Your goal: Rewrite the items below, putting "desktop assistant" wherever "computer-use agent" appears and keeping every other part unchanged.

Items for locating described targets:

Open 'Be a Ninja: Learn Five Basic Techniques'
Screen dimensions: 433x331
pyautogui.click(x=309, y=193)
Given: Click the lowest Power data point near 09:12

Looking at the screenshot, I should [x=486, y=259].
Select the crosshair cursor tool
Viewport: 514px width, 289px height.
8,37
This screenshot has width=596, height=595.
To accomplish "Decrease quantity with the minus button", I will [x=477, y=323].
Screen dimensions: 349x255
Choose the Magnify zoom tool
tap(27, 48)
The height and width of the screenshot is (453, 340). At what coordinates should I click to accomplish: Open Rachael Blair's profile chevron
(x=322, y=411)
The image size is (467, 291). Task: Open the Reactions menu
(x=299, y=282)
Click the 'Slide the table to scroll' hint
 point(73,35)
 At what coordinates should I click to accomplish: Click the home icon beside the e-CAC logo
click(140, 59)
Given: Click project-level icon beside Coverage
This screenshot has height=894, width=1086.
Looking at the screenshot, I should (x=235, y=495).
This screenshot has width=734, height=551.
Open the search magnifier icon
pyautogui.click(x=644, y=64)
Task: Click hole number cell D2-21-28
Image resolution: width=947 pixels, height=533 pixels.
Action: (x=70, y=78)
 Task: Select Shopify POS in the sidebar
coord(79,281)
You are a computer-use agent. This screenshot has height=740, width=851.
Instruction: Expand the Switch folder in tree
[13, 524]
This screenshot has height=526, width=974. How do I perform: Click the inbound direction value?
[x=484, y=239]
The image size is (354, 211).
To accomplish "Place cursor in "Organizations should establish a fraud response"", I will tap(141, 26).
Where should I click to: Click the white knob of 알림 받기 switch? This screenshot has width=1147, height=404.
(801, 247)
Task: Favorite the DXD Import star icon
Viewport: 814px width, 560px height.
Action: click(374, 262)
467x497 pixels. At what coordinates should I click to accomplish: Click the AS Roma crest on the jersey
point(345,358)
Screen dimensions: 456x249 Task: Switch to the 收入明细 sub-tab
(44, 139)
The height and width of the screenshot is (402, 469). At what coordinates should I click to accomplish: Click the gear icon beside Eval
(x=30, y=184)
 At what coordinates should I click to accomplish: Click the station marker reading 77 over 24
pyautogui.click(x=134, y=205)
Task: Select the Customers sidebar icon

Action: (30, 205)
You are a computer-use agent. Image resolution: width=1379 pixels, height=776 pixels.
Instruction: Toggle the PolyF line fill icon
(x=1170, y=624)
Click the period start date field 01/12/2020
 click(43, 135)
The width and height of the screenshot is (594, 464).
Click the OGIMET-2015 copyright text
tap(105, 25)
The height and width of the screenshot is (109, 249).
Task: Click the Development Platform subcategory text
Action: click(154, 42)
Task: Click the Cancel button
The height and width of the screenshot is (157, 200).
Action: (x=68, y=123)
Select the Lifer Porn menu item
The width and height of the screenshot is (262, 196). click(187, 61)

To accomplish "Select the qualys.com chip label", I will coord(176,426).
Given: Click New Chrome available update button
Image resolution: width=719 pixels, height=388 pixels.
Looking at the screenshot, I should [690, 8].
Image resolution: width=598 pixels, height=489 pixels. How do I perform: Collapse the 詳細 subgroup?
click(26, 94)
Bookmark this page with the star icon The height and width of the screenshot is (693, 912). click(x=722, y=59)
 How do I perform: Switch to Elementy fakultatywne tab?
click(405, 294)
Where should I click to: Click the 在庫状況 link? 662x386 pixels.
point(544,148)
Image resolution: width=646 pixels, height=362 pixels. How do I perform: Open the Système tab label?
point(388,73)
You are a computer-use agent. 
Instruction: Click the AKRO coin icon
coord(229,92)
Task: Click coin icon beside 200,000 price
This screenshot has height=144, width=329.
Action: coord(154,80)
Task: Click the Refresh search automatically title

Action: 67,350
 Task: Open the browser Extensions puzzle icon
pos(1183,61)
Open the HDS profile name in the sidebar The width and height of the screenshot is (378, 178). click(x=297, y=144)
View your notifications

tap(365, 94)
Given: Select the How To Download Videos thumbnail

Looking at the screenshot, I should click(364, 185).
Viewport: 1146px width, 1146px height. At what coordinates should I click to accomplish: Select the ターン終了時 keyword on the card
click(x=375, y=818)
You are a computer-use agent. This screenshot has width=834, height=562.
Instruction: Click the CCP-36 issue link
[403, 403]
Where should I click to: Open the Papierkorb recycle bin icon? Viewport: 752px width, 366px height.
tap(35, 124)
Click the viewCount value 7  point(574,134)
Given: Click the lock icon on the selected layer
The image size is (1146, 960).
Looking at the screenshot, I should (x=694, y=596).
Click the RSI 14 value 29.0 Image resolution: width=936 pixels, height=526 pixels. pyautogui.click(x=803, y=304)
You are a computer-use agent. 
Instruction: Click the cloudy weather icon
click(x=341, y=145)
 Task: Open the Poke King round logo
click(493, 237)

Task response:
Open 'Be a Ninja: Learn Five Basic Techniques'
Screen dimensions: 433x331
pyautogui.click(x=309, y=193)
Given: Click the lowest Power data point near 09:12

Looking at the screenshot, I should [x=486, y=259].
Select the crosshair cursor tool
Viewport: 514px width, 289px height.
8,37
This screenshot has width=596, height=595.
To accomplish "Decrease quantity with the minus button", I will [x=477, y=323].
Screen dimensions: 349x255
Choose the Magnify zoom tool
tap(27, 48)
The height and width of the screenshot is (453, 340). At what coordinates should I click to accomplish: Open Rachael Blair's profile chevron
(x=322, y=411)
The image size is (467, 291). Task: Open the Reactions menu
(x=299, y=282)
Click the 'Slide the table to scroll' hint
 point(73,35)
 At what coordinates should I click to accomplish: Click the home icon beside the e-CAC logo
click(140, 59)
Given: Click project-level icon beside Coverage
This screenshot has height=894, width=1086.
Looking at the screenshot, I should (x=235, y=495).
This screenshot has width=734, height=551.
Open the search magnifier icon
pyautogui.click(x=644, y=64)
Task: Click hole number cell D2-21-28
Image resolution: width=947 pixels, height=533 pixels.
Action: (x=70, y=78)
 Task: Select Shopify POS in the sidebar
coord(79,281)
You are a desktop assistant. This screenshot has height=740, width=851.
Instruction: Expand the Switch folder in tree
[13, 524]
This screenshot has height=526, width=974. How do I perform: Click the inbound direction value?
[x=484, y=239]
The image size is (354, 211).
To accomplish "Place cursor in "Organizations should establish a fraud response"", I will tap(141, 26).
Where should I click to: Click the white knob of 알림 받기 switch? This screenshot has width=1147, height=404.
(801, 247)
Task: Favorite the DXD Import star icon
Viewport: 814px width, 560px height.
Action: click(374, 262)
467x497 pixels. At what coordinates should I click to accomplish: Click the AS Roma crest on the jersey
point(345,358)
Screen dimensions: 456x249 Task: Switch to the 收入明细 sub-tab
(44, 139)
The height and width of the screenshot is (402, 469). At what coordinates should I click to accomplish: Click the gear icon beside Eval
(x=30, y=184)
 At what coordinates should I click to accomplish: Click the station marker reading 77 over 24
pyautogui.click(x=134, y=205)
Task: Select the Customers sidebar icon

Action: (30, 205)
You are a desktop assistant. Image resolution: width=1379 pixels, height=776 pixels.
Instruction: Toggle the PolyF line fill icon
(x=1170, y=624)
Click the period start date field 01/12/2020
 click(43, 135)
The width and height of the screenshot is (594, 464).
Click the OGIMET-2015 copyright text
tap(105, 25)
The height and width of the screenshot is (109, 249).
Task: Click the Development Platform subcategory text
Action: click(154, 42)
Task: Click the Cancel button
The height and width of the screenshot is (157, 200).
Action: (x=68, y=123)
Select the Lifer Porn menu item
The width and height of the screenshot is (262, 196). click(187, 61)

To accomplish "Select the qualys.com chip label", I will coord(176,426).
Given: Click New Chrome available update button
Image resolution: width=719 pixels, height=388 pixels.
Looking at the screenshot, I should [690, 8].
Image resolution: width=598 pixels, height=489 pixels. How do I perform: Collapse the 詳細 subgroup?
click(26, 94)
Bookmark this page with the star icon The height and width of the screenshot is (693, 912). click(x=722, y=59)
 How do I perform: Switch to Elementy fakultatywne tab?
click(405, 294)
Where should I click to: Click the 在庫状況 link? 662x386 pixels.
point(544,148)
Image resolution: width=646 pixels, height=362 pixels. How do I perform: Open the Système tab label?
point(388,73)
You are a desktop assistant. 
Instruction: Click the AKRO coin icon
coord(229,92)
Task: Click coin icon beside 200,000 price
This screenshot has height=144, width=329.
Action: coord(154,80)
Task: Click the Refresh search automatically title

Action: 67,350
 Task: Open the browser Extensions puzzle icon
pos(1183,61)
Open the HDS profile name in the sidebar The width and height of the screenshot is (378, 178). click(x=297, y=144)
View your notifications

tap(365, 94)
Given: Select the How To Download Videos thumbnail

Looking at the screenshot, I should click(364, 185).
Viewport: 1146px width, 1146px height. At what coordinates should I click to accomplish: Select the ターン終了時 keyword on the card
click(x=375, y=818)
You are a desktop assistant. This screenshot has width=834, height=562.
Instruction: Click the CCP-36 issue link
[403, 403]
Where should I click to: Open the Papierkorb recycle bin icon? Viewport: 752px width, 366px height.
tap(35, 124)
Click the viewCount value 7  point(574,134)
Given: Click the lock icon on the selected layer
The image size is (1146, 960).
Looking at the screenshot, I should (x=694, y=596).
Click the RSI 14 value 29.0 Image resolution: width=936 pixels, height=526 pixels. pyautogui.click(x=803, y=304)
You are a desktop assistant. 
Instruction: Click the cloudy weather icon
click(x=341, y=145)
 Task: Open the Poke King round logo
click(493, 237)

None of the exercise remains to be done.